4. My history is on more than one disk. Is that okay?

Yes.

5. Can you do page numbering, or must I do it myself?

Short Answer: Yes.
Long Answer: We use what is known as the Xerox Production Path. It is a name that describes the process of getting a document from you, to printing it, to giving it back to you. Part of this path includes a program called DigiPath. This program is used to import your native PS / PDF / TIF files. Once they are imported, DigiPath has a page numbering capability that will do numbering in roman (i. ii. iii. etc.. I. II. III.etc...) or normal (1. 2. 3. etc..). DigiPath allows us to change the style of page numbering with in the book, but it will not let us have different positions for page numbers with in sections of a book. For instance, if you want page numbers on the non-binding edge of the page in the lower right corner, ALL page numbers will be in that position. You can have mixed roman / normal numbers within sections.

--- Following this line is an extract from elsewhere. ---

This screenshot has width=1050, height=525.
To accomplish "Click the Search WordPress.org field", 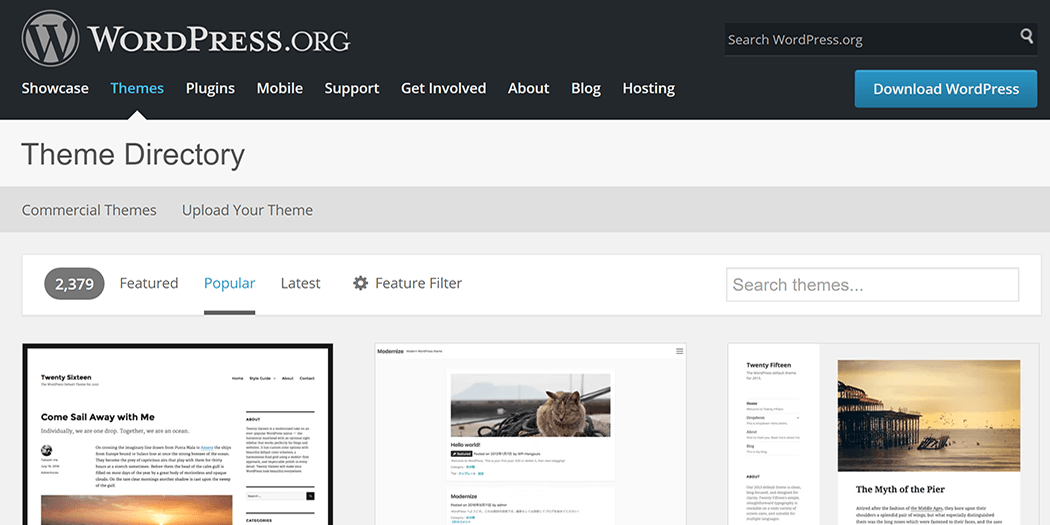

6. How do I get my files to you? They are huge!

Any number of solutions:

  1. CD ROM - Burn the file to as many CDs as it takes and bring it in.
  2. ZIP Disks - We support Mac/PC ZIP at 100MB and 250MB.
  3. Floppy - If the file is small enough, bring it in on a floppy.

Alternative Options:

There is a free program on the web known as WinZip. Use its DISK SPANNING feature to create files in whatever size you tell it to. It will break your larger document into as many files as needed. Copy them to a floppy and bring it to us. WinZip is then used to paste the whole document back together. This is a very stable, easy, and inexpensive way to get your files to us.

Note: If your document contains pictures and is larger than 20MB, a CD Writer or ZIP Drive might be advisable.

7. Should I use Microsoft Word or Word Perfect?

Since files will be submitted in PS or PCL5e format, any program you can use to produce these types of files is completely acceptable. On windows, most all type-setting and image programs have access to your printers. Install a PS or PCL5e compatible printer.

8. Do I need to do my own margin shifting for binding?

Short Answer: It doesn't matter.
Long Answer: MS Word and WordPerfect both have a PageSetup or Printing feature known as Book. Both allow you to set the margin width of the binding edge. Since this edge alternates from one side of the page to the other, this is a nice way to set it up.

Alternatively, you can create your document with normal margins and ignore the binding edge problem. Once it is imported into the software we use for printing, we can quickly add the binding margin to your whole document.

9. Why does my picture look awful when it is printed? It looks okay on my screen.

Short Answer: Never trust your computer screen.
Long Answer: Your computer screen shows 72 dots per inch. Printers print at 600 dots per inch. If you reduce your images to anything around 72 dots per inch they will look fine on your computer screen. They will, however, look awful when printed. Scan your photos at 150 - 300 dpi.

10. What margins should I use?

Anywhere from 1" to 1½" on the binding edge. Otherwise, it is completely up to you. An acceptible margin setting would be: 1½" on the binding edge. 1" on the non-binding, top and bottom edges. Try not to go smaller than ¾" on the top and bottom margins.